Help Center/ MapReduce Service/ Developer Guide (Normal_Earlier Than 3.x)/ Spark Development Guide/ FAQs About Spark Application Development/ What Should I Do If FileNotFoundException Occurs When spark-submit Is Used to Submit a Job in Spark on Yarn Client Mode?
Updated on 2024-08-16 GMT+08:00

What Should I Do If FileNotFoundException Occurs When spark-submit Is Used to Submit a Job in Spark on Yarn Client Mode?

Question

When user omm (not user root) uses spark-submit to submit a job in yarn-client mode, the FileNotFoundException occurs and the job can continue running. However, the logs of the Driver program fail to be viewed. For example, after running the spark-submit --class org.apache.spark.examples.SparkPi --master yarn-client /opt/client/Spark/spark/examples/jars/spark-examples_2.11-2.2.1-mrs-1.7.0.jar command, the command output is shown in the following figure.

Answer

Possible Causes

When a job is executed in yarn-client mode, the Spark Driver is executed locally. The Driver log file is configured using -Dlog4j.configuration=./log4j-executor.properties. In the log4j-executor.properties configuration file, the Driver logs are outputted to the ${spark.yarn.app.container.log.dir}/stdout file. However, when Spark Driver is executed locally, its log output directory changes to /stdout, because ${spark.yarn.app.container.log.dir} is not configured. In addition, non-root users do not have the permission to create and modify stdout in the root directory. As a result, FileNotFoundException is reported. However, when a job is executed in yarn-cluster mode, the Spark Driver is executed on Application Master. When Application Master is started, a log output directory is set using -D${spark.yarn.app.container.log.dir}. Therefore, FileNotFoundException is not reported when the job is executed in yarn-cluster mode.

Solution:

Note: In the following example, the default value of $SPAKR_HOME is /opt/client/Spark/spark.

Solution 1: Manually switch the log configuration file. Change the value of the -Dlog4j.configuration=./log4j-executor.properties configuration item (default: ./log4j-executor.properties) of spark.driver.extraJavaOptions in the $SPARK_HOME/conf/spark-defaults.conf file. In yarn-client mode, change the value to -Dlog4j.configuration=./log4j.properties.

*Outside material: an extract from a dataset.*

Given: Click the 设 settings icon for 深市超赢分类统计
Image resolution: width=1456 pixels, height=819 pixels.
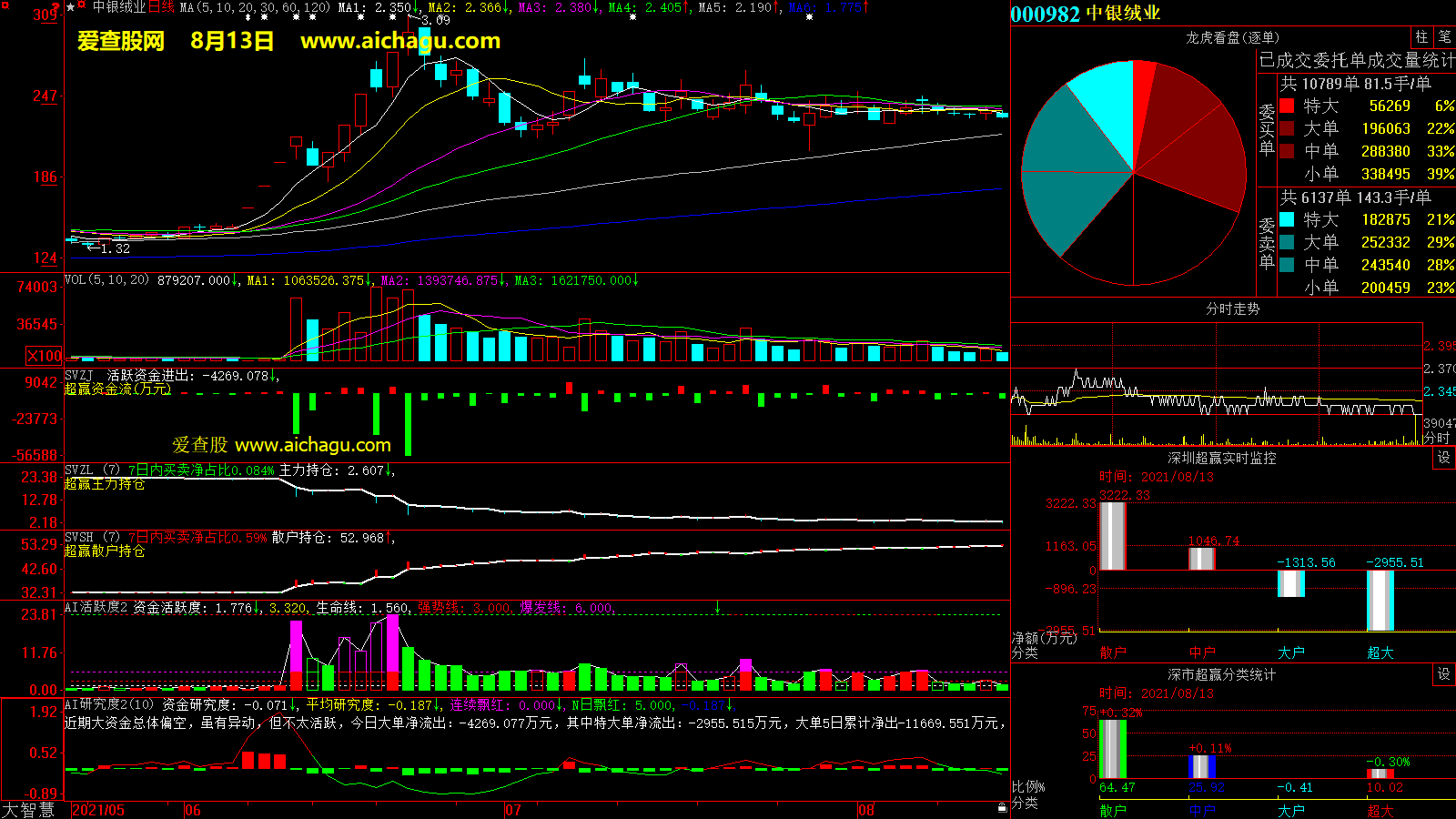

In yarn-cluster mode, change the value to -Dlog4j.configuration=./log4j-executor.properties.

Solution 2: Modify the startup script $SPARK_HOME/bin/spark-class. In the spark-class script, add the following information below #!/usr/bin/env bash.

# Judge mode: client and cluster; Default: client
argv=`echo $@ | tr [A-Z] [a-z]`
if [[ "$argv" =~ "--master" ]];then
    mode=`echo $argv | sed -e 's/.*--master //'`
    master=`echo $mode | awk '{print $1}'`
    case $master in
    "yarn")
        deploy=`echo $mode | awk '{print $3}'`
        if [[ "$mode" =~ "--deploy-mode" ]];then
                deploy=$deploy
        else
                deploy="client"
        fi
    ;;
  "yarn-client"|"local")
        deploy="client"
    ;;
    "yarn-cluster")
        deploy="cluster"
    ;;
    esac
else
    deploy="client"
fi
# modify the spark-defaults.conf
number=`sed -n -e '/spark.driver.extraJavaOptions/=' $SPARK_HOME/conf/spark-defaults.conf`
if [ "$deploy"x = "client"x ];then
    `sed -i "${number}s/-Dlog4j.configuration=.*properties /-Dlog4j.configuration=.\/log4j.properties /g" $SPARK_HOME/conf/spark-defaults.conf`
else
    `sed -i "${number}s/-Dlog4j.configuration=.*properties /-Dlog4j.configuration=.\/log4j-executor.properties /g" $SPARK_HOME/conf/spark-defaults.conf`
fi

The functions of these script lines are similar to those of solution 1. You can change the value of the -Dlog4j.configuration=./log4j-executor.properties configuration item (default: ./log4j-executor.properties) of spark.driver.extraJavaOptions in the $SPARK_HOME/conf/spark-defaults.conf file based on the Yarn mode.